Das LG Stuttgart hatte mit Beschluss vom 12.07.2019 das Verfahren ausgesetzt und dem Gerichtshof der Europäischen Union (EuGH) mehrere Fragen zur Auslegung des EU-Rechts vorgelegt, über die dieser im Februar entschied (Urt. v. 03.02.2021, Az. C-555/19). Der EuGH gab die Einschätzung ab, dass das in Deutschland geltende regionale Werbeverbot für bundesweit ausgestrahlte TV-Programme gegen EU-Recht verstoßen könnte; insbesondere, weil es nicht für Werbedienstleister im Internet gilt.

Bruchstückhafter Schutz des Medienpluralismus

Das LG Stuttgart hat ProSiebenSat.1 nun dazu verurteilt, die Werbung auszustrahlen. Das regionale TV-Werbeverbot sei weder mit dem europarechtlich garantierten freien Dienstleistungsverkehr noch mit dem unionsrechtlichen Gleichbehandlungsgrundsatz vereinbar und verstoße daher gegen Europarecht.
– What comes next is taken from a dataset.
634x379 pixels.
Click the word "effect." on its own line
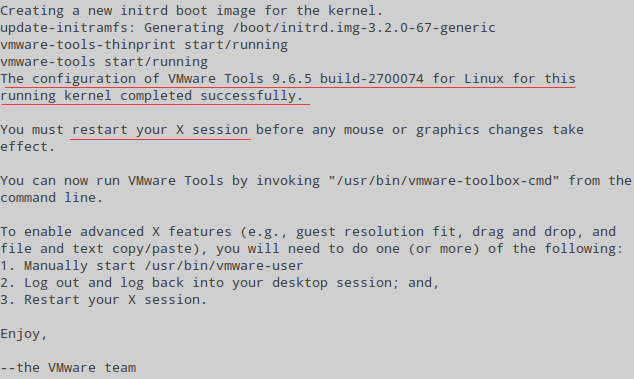(x=27, y=147)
Im Hinblick auf die Dienstleistungsfreiheit sei das Werbeverbot bereits nicht geeignet, sein angestrebtes Ziel – nämlich den Schutz regionaler TV-Sender, denen Regionalwerbung gestattet ist – umfassend zu erreichen. Denn regionale Werbung auf Internetplattformen stellten gleichfalls eine echte Konkurrenz für die regionalen und lokalen Fernsehveranstalter dar. Die Internetplattformen gefährden nach Auffassung des Gerichts in ähnlich großem Maße wie die nationalen Fernsehveranstalter die Einnahmen, die die regionalen und lokalen Fernsehveranstalter mit dieser Werbung erzielen. Von den Internetplattformen gehe daher die gleiche Gefahr für das finanzielle Wohlergehen und den Fortbestand der regionalen und lokalen Fernsehveranstalter aus.

Ein Schutz des Medienpluralismus sei mit einem regionalen TV-Werbeverbot für bundesweite TV-Sender nur bruchstückhaft zu erreichen. Nach der Rechtsprechung des EuGH sei die damit verbundene Einschränkung der Dienstleistungsfreiheit inkohärent und damit ungeeignet, die Medienvielfalt zu schützen.

Verletzung des Gleichbehandlungsgrundsatzes

Das regionale TV-Werbeverbot verstoße zudem auch gegen den unionsrechtlichen Gleichbehandlungsgrundsatz. Die nationalen Fernsehanstalten würden anders behandelt als Anbieter von Werbedienstleistungen im Internet. Letzteren sei eine Regionalwerbung gestattet. Damit würden vergleichbare Sachverhalte unterschiedlich behandelt, ohne dass es dafür eine objektive Rechtfertigung gebe.

Das Urteil ist noch nicht rechtskräftig. Das TV-Unternehmen kann innerhalb eines Monats nach Zustellung des Urteils beim Oberlandesgericht (OLG) Stuttgart Berufung einlegen. Das ist jedoch unwahrscheinlich, denn auch ProSiebenSat1 war der Ansicht, dass die Regelungen im MStV rechtswidrig seien. Sowohl das Medienunternehmen als auch das österreichische Modeunternehmen dürften deshalb mit der Entscheidung zufrieden sein.